In all of the records below, switch every occurrence of "Open" to "Access" and leave everything else unchanged. Omit the pictures from your answer.

Some records →
------------------------------------------------------------
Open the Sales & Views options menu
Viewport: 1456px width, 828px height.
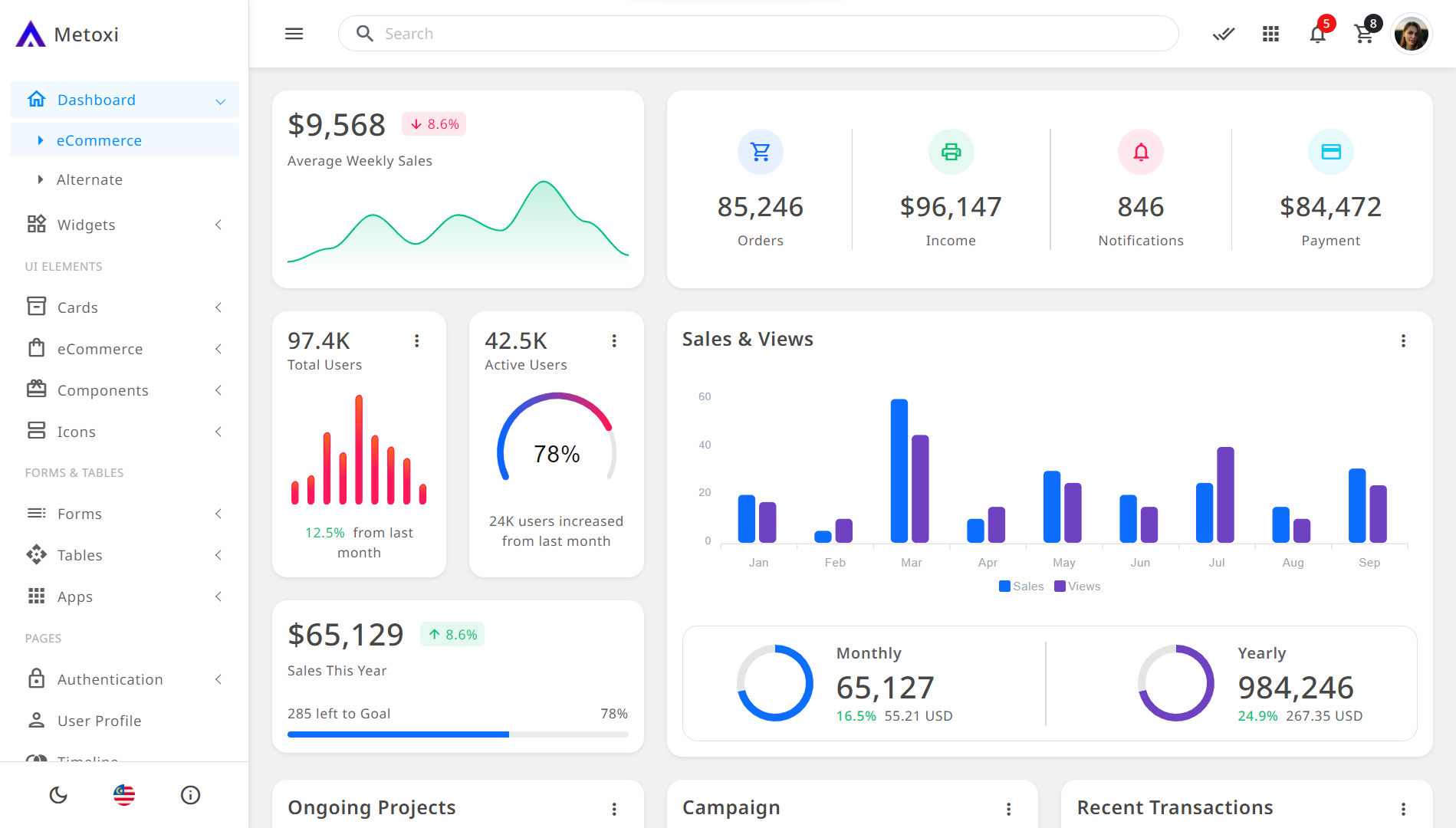(1404, 341)
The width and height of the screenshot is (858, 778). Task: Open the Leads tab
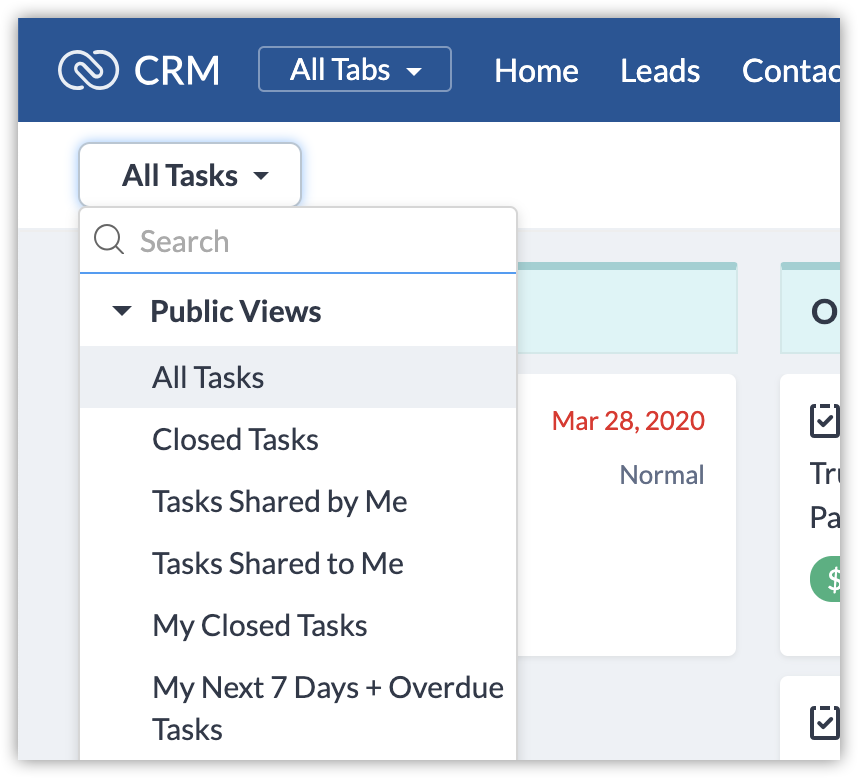660,71
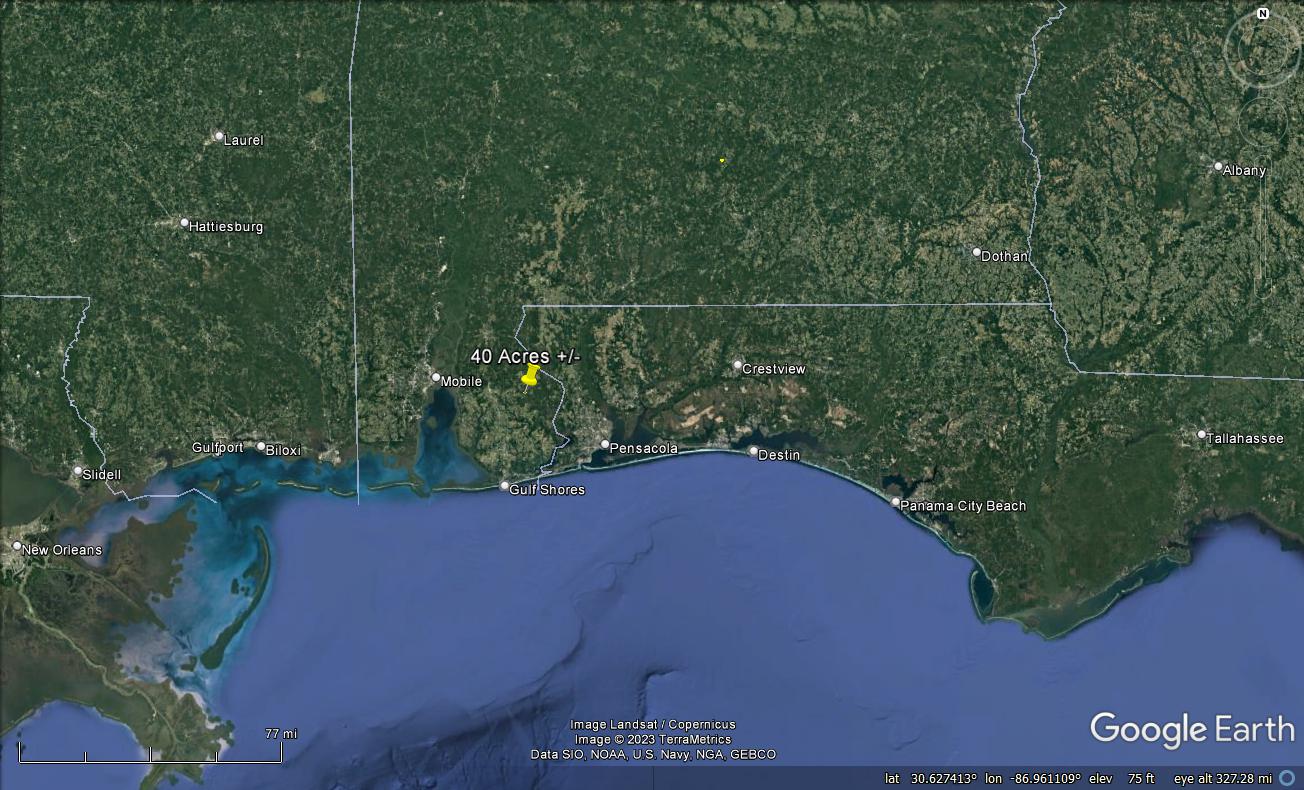Click the streaming status ring in status bar
The image size is (1304, 790).
1287,778
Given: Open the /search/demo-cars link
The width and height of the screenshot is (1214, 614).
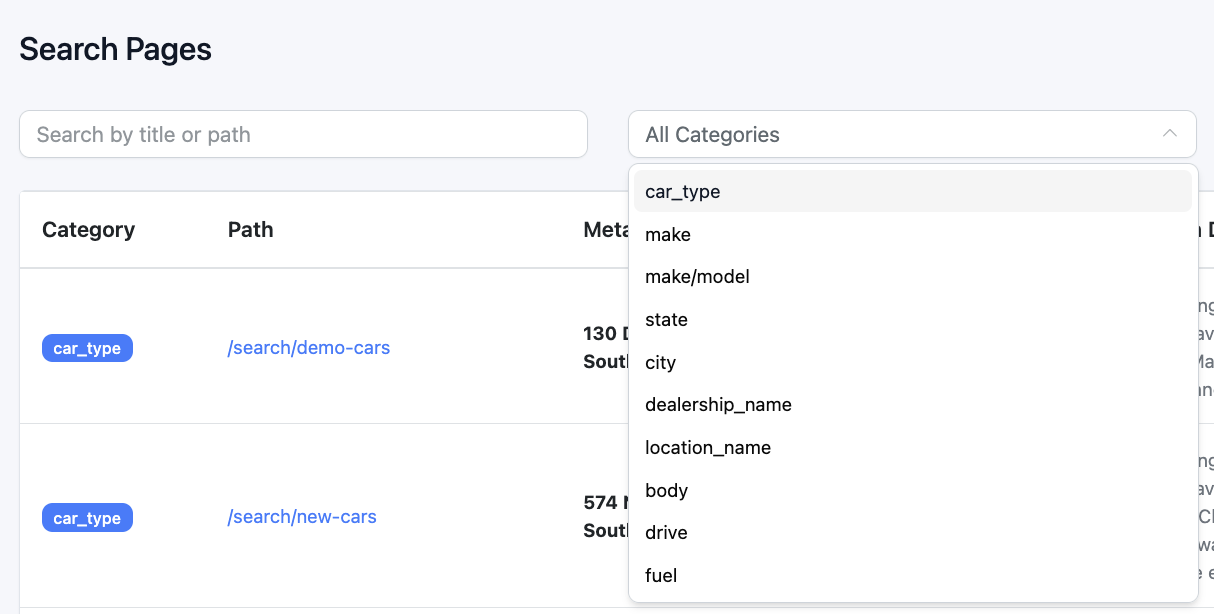Looking at the screenshot, I should [x=309, y=348].
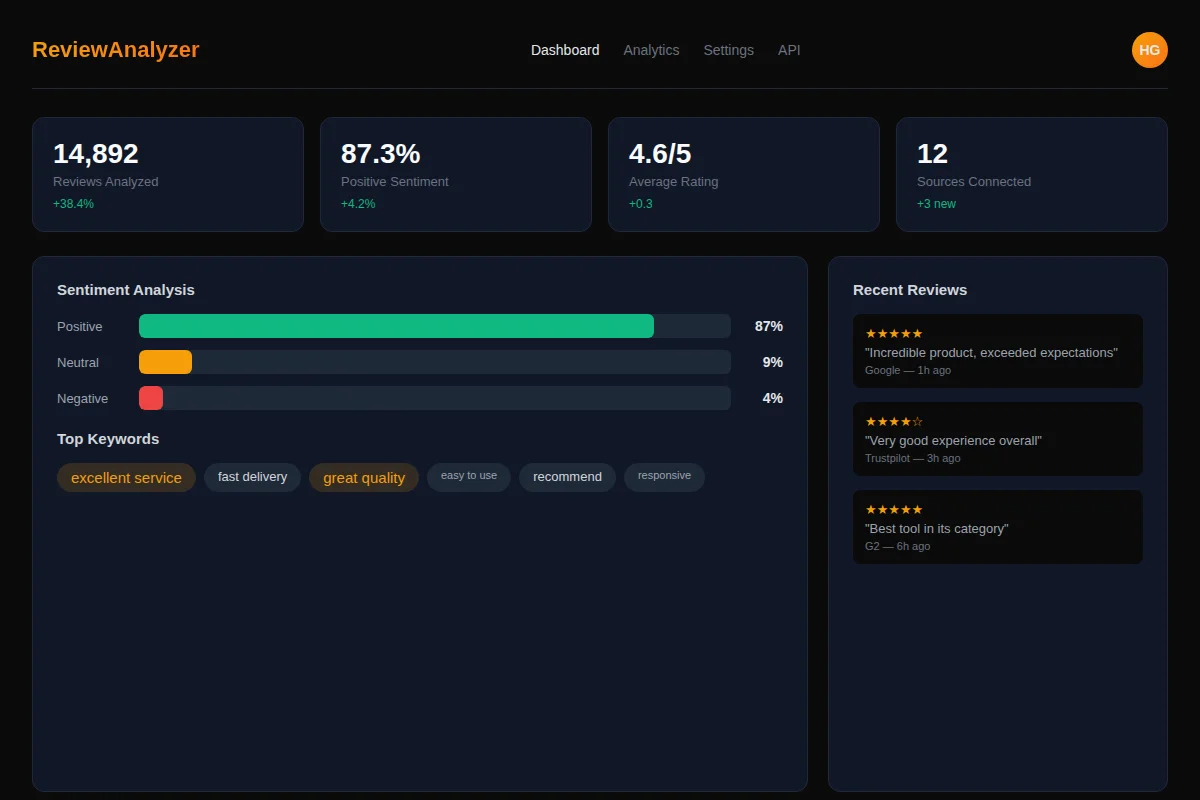The width and height of the screenshot is (1200, 800).
Task: Select the Dashboard tab
Action: point(565,49)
------------------------------------------------------------
Task solution →
Access the Sales & Views options menu
Viewport: 1456px width, 828px height.
(1404, 341)
The width and height of the screenshot is (858, 778). Task: Access the Leads tab
660,71
Click the streaming status ring in status bar
The image size is (1304, 790).
1287,778
Given: Access the /search/demo-cars link
The width and height of the screenshot is (1214, 614).
Looking at the screenshot, I should [x=309, y=348].
The width and height of the screenshot is (1200, 800).
Task: Select the Dashboard tab
Action: point(565,49)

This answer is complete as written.